The 3rd point sometimes happens when it is the speaker who is the junior person and the audience doesn't want to risk giving them a hard time. It is laudable to be kind to others, but this doesn't mean that you can't ask questions. If nobody ever asked questions then scientists will never get the useful feedback as to which parts of their talks are confusing or unclear.
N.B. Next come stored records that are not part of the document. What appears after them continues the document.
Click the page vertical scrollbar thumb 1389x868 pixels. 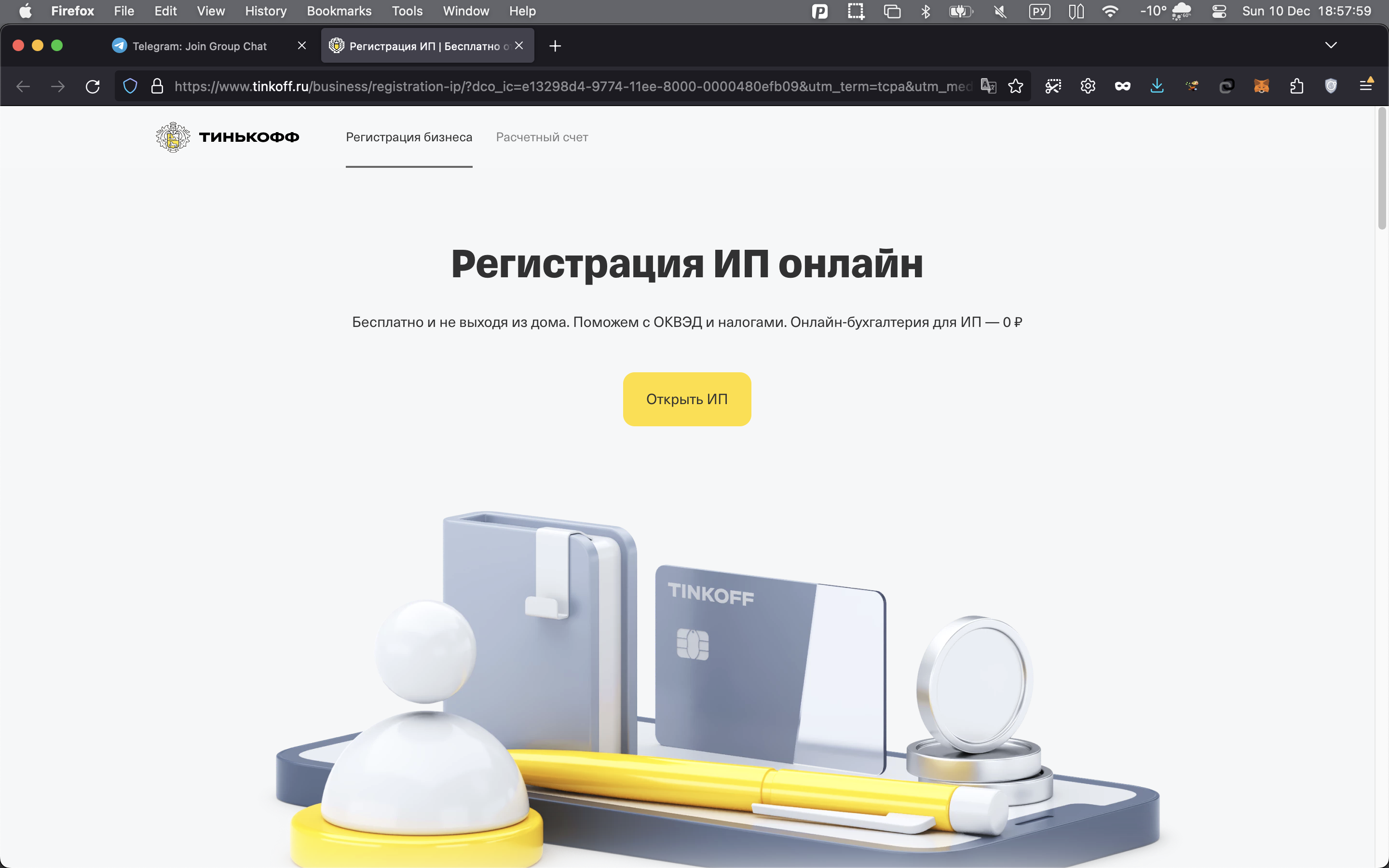coord(1382,169)
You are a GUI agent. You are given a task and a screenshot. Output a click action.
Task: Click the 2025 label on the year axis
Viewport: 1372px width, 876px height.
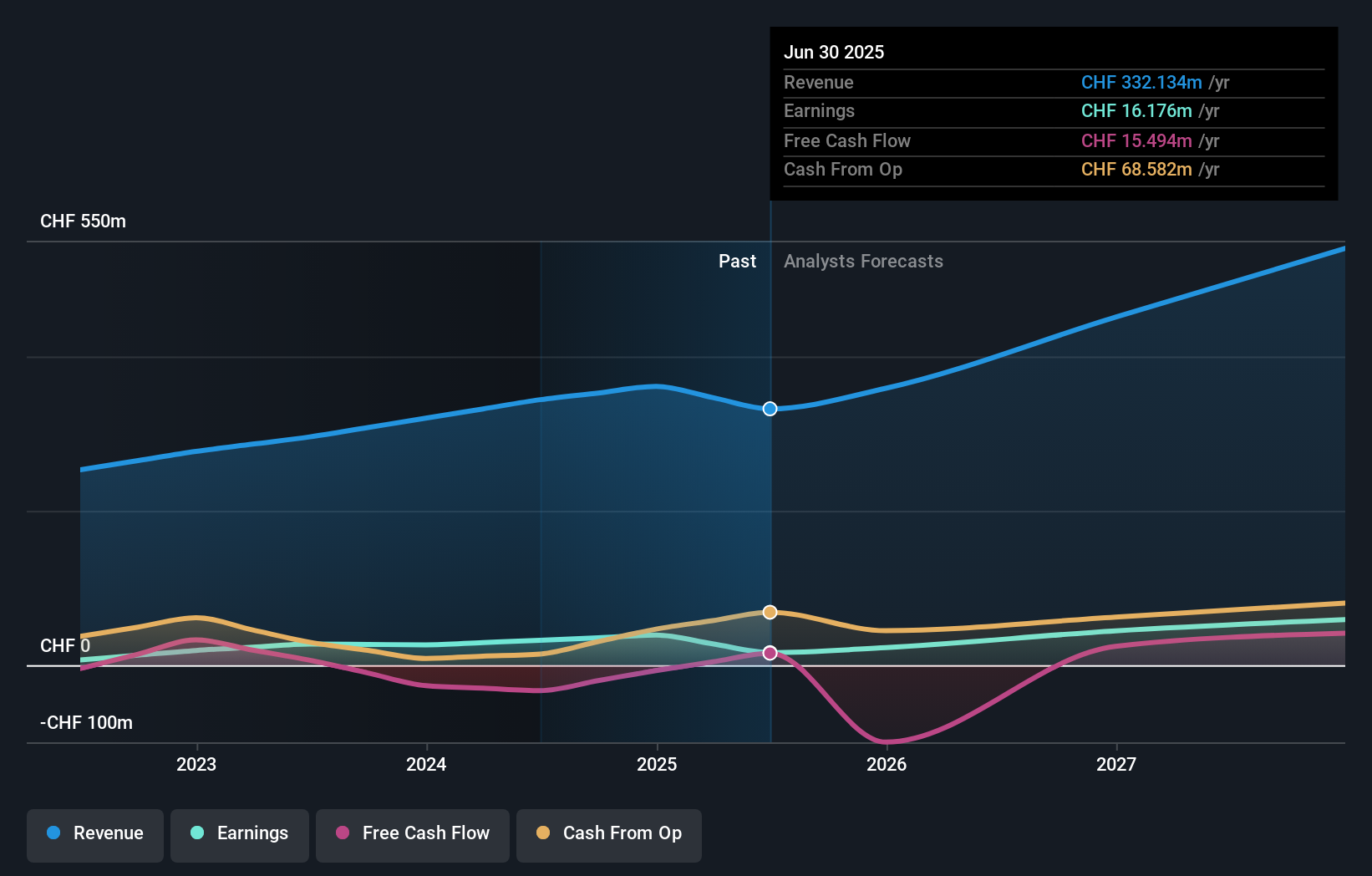click(x=658, y=763)

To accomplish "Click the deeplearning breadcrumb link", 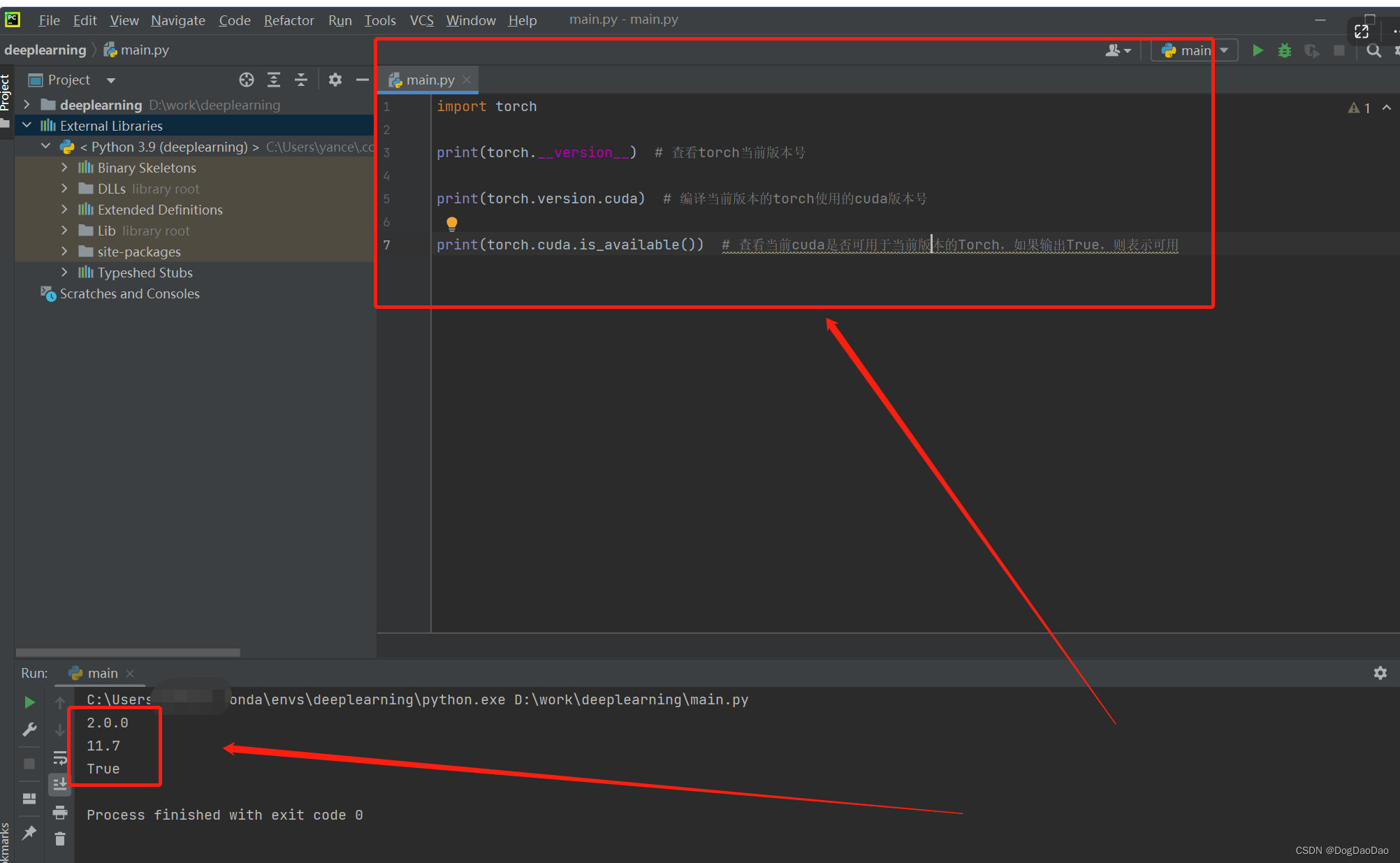I will click(45, 50).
Learning to ask (and answer) questions is a useful, and necessary skill, for scientists. If you can't practice this skill in the relative safety of a lab meeting, then when will you practice it? I ended this section of my lab talk by pointing out that your scientific curiousity (or lack of) is something that may be used when people assess you (for job interviews, promotions etc.):

Viewing online figures in an Nucleic Acids Research article…an exercise in frustration

I found a Nucleic Acids Research article that I wanted to read online. The article in question had — like most articles — some figures. Here's how my web browser displays one of the figures:

I've blurred out the surrounding text so as not to risk any copyright issues (and also to let you focus on just the figure). If your eyesight is like mine, you may feel that the three subpanels of this figure are too small to be of much use.

So I clicked the image…

The white rectangle enclosing the figure increases in size from about 250 x 130 pixels to about 460 x 210. If I squint, I can just about make out some of the figure text, but it remains far from clear.

So I clicked the image…

Now I see exactly the same image as before, but it's in a new webpage which has a wider figure legend. The new legend is acually a little bit harder to read than previously as there are more words per line. I'm really not sure what the point of this page is.

So I clicked the image…

Hooray! Now I can finally see the figure at a decent size where all of the figure text is legible. It only took me three clicks to get there. To make sense of the figure I turn to the legend, only to find that there is no legend!

So you can have your figure at a reasonable size without the legend, or you can have the legend but only with a small version of the figure. It is obviously beyond the journals ability to give you both.